Crown Being Human

The Spaces We Inhabit

Sat 09 Jan 2010 by Keely Latcham

photo by Zach Stern, CC license

In thinking about the importance of the spaces we inhabit, I recently read The Architecture of Happiness by Swiss philosopher and author Alain de Botton. An interesting read accompanied by many beautiful photographs, the book encouraged me to think further about the connection between space and identity—and virtue. We are not just spirits; we are more than our online presences. We have bodies and we live in spaces that help shape our experience of life.

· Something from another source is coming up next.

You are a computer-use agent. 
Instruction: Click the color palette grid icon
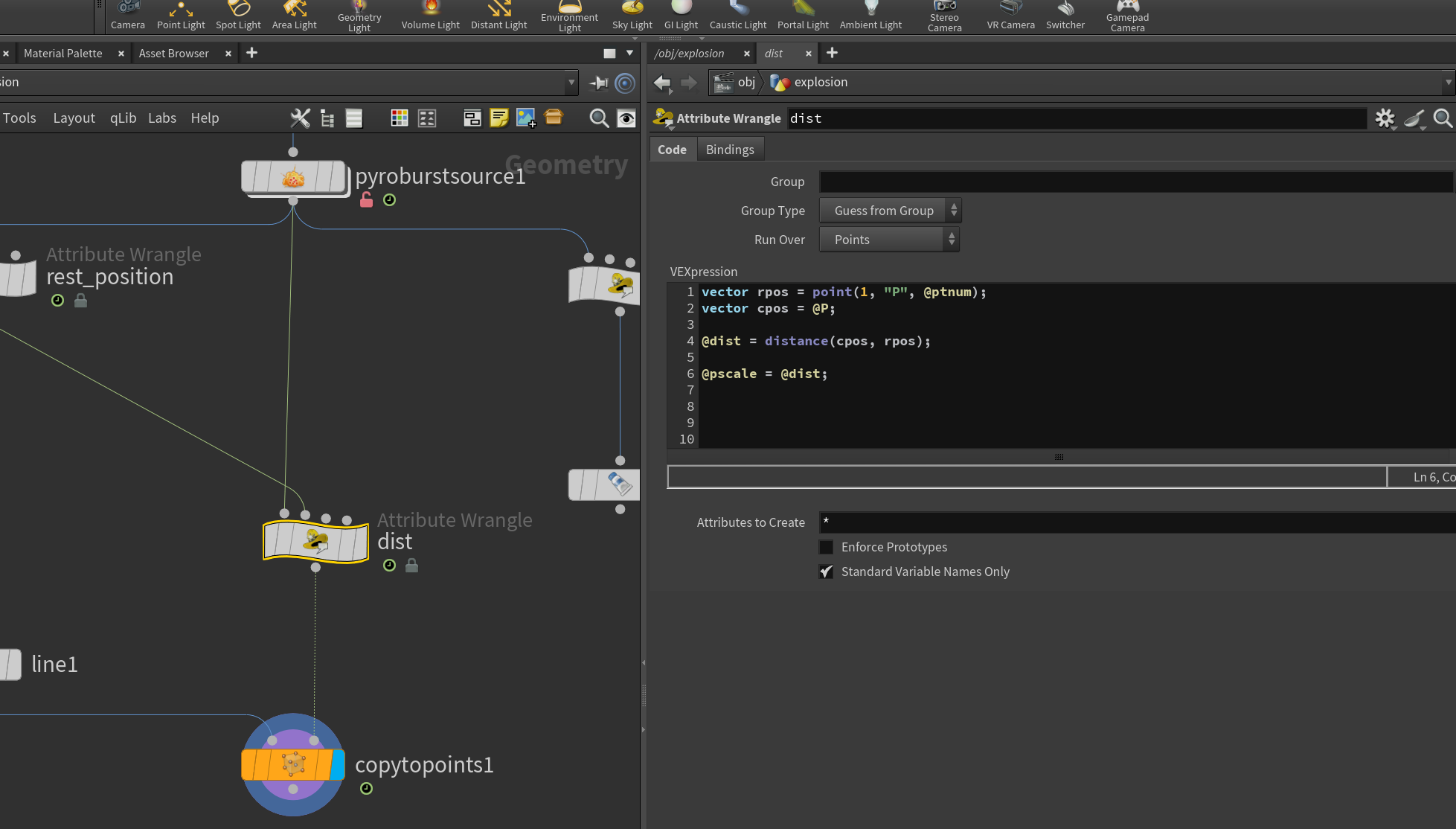pyautogui.click(x=400, y=118)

One of de Botton’s central ideas is that of an alignment between the visual and ethical realms. That is to say, we find architecture beautiful because it corresponds to our ideas about “the good life.” Beautiful buildings, de Botton suggests, correspond to virtuous and happy people. Of course this is not always the case, nor is it a causal relationship; while architecture may suggest such ideals, it doesn’t necessarily bring them about. De Botton notes, “Not only do beautiful houses falter as guarantors of happiness, they can also [fail] to improve the characters of those who live in them.” While architecture undeniably possesses moral messages, he says, it “simply has no power to enforce them.”

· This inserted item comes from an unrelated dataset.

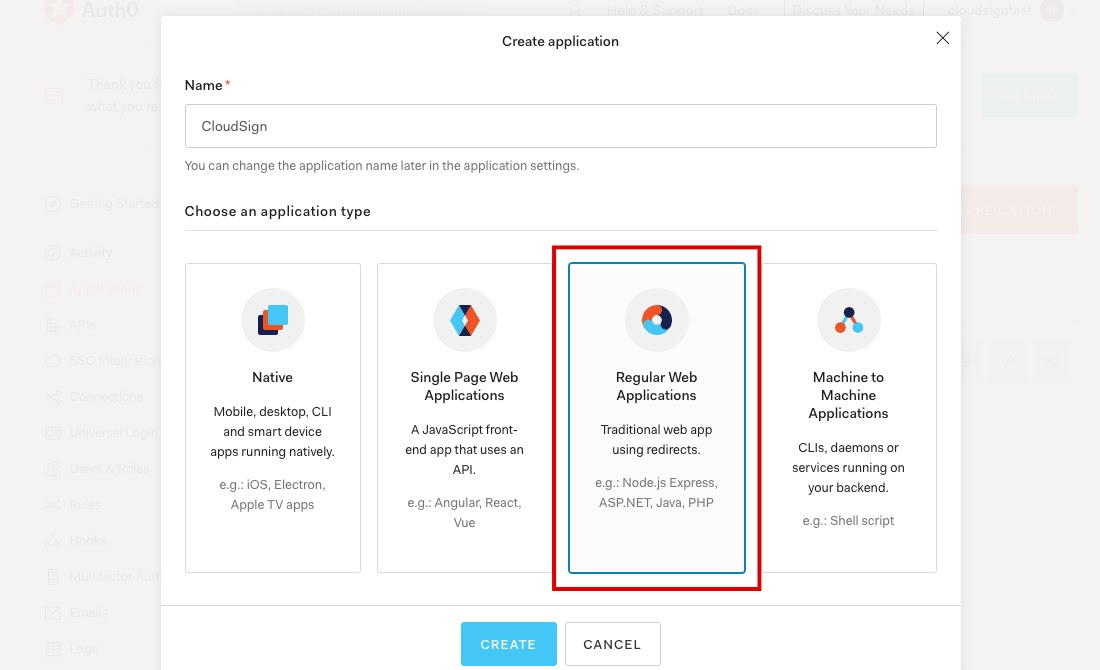The width and height of the screenshot is (1100, 670).
Task: Click the Native application type icon
Action: tap(273, 320)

However, de Botton insists that beautiful buildings convey a moral attitude, which recalls the claim of the great nineteenth-century critic John Ruskin that buildings speak to us “both of what we find important and what we need to be reminded of.” De Botton writes that architecture invites us to emulate its spirit, offering values it encourages us to adopt as our own. “It is architecture’s task,” de Botton says, “to render vivid to us who we might ideally be.”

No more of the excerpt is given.